Siberian Trap
- Moves: 1.e4 c5 2.d4 cxd4 3.c3 dxc3 4.Nxc3 Nc6 5.Nf3 e6 6.Bc4 Qc7 7.0-0 Nf6 8.Qe2 Ng4 9.h3??
- ECO: B20
- Named after: Boris Schipkov of Novosibirsk Siberia
- Parent: Sicilian Defence, Smith–Morra Gambit

= Sicilian Defence, Smith–Morra Gambit, Siberian Trap =

The Siberian Trap is a chess opening trap. After a series of natural moves in the Smith–Morra Gambit of the Sicilian Defence, White can lose a queen. The name appears to result from Boris Schipkov of Novosibirsk in southwestern Siberia.

The trap has occurred at least twice in tournament play: Kolenbet-Schipkov, Khabarovsk 1987, and Tesinsky-Magerramov, Budapest 1990. It occurred a third time in Rohit-Szabo, Spain 2001.

==Analysis==
1. e4 c5
The Sicilian Defence.

2. d4 cxd4 3. c3 dxc3
White's 3.c3 introduces the Smith–Morra Gambit. Black accepts the gambit pawn.

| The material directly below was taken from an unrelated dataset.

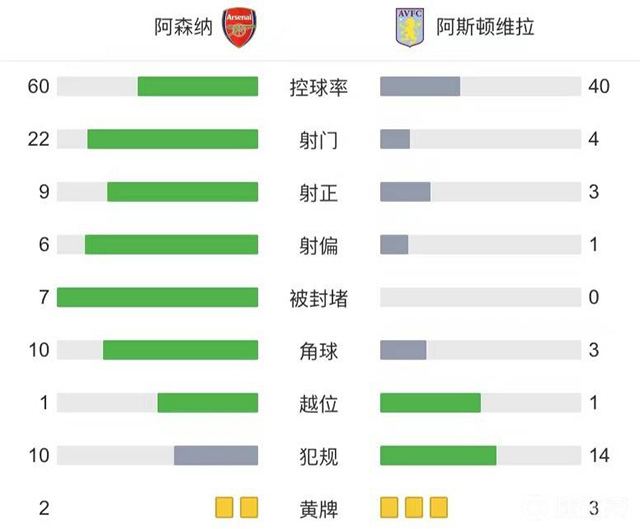Click the 黄牌 stat label

click(319, 508)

4. Nxc3 Nc6 5. Nf3 e6 6. Bc4 Qc7 7. 0-0 Nf6 8. Qe2
White prepares e4–e5. This move is playable if White is careful on the next move. After 8.Re1 Bc5 Black has a good game as White's f2-square is sensitive. White also doesn't achieve much after 8.h3 a6. Instead, NCO suggests 8.Nb5 Qb8 9.e5 Nxe5 10.Nxe5 Qxe5 11.Re1 and White has some compensation for the sacrificed pawns.

8... Ng4! 9. h3?? (see diagram)
This is a decisive mistake. The same fate befell White after 9.Bb3?? in Kramadzhian–Schipkov, Novosibirsk 1988. Another try that doesn't work is 9.Rd1 Bc5. MCO-14 recommends 9.Nb5! Qb8 (threatening 10...a6 11.Nc3 Nd4!) 10.h3 h5 11.g3 Nge5 12.Nxe5 Nxe5 13.Bf4 a6 with a sharp position with roughly equal chances.

9... Nd4!
The Black threat of 10...Nxf3+ followed by 11...Qh2# wins material. If 10.Nxd4 then 10...Qh2#.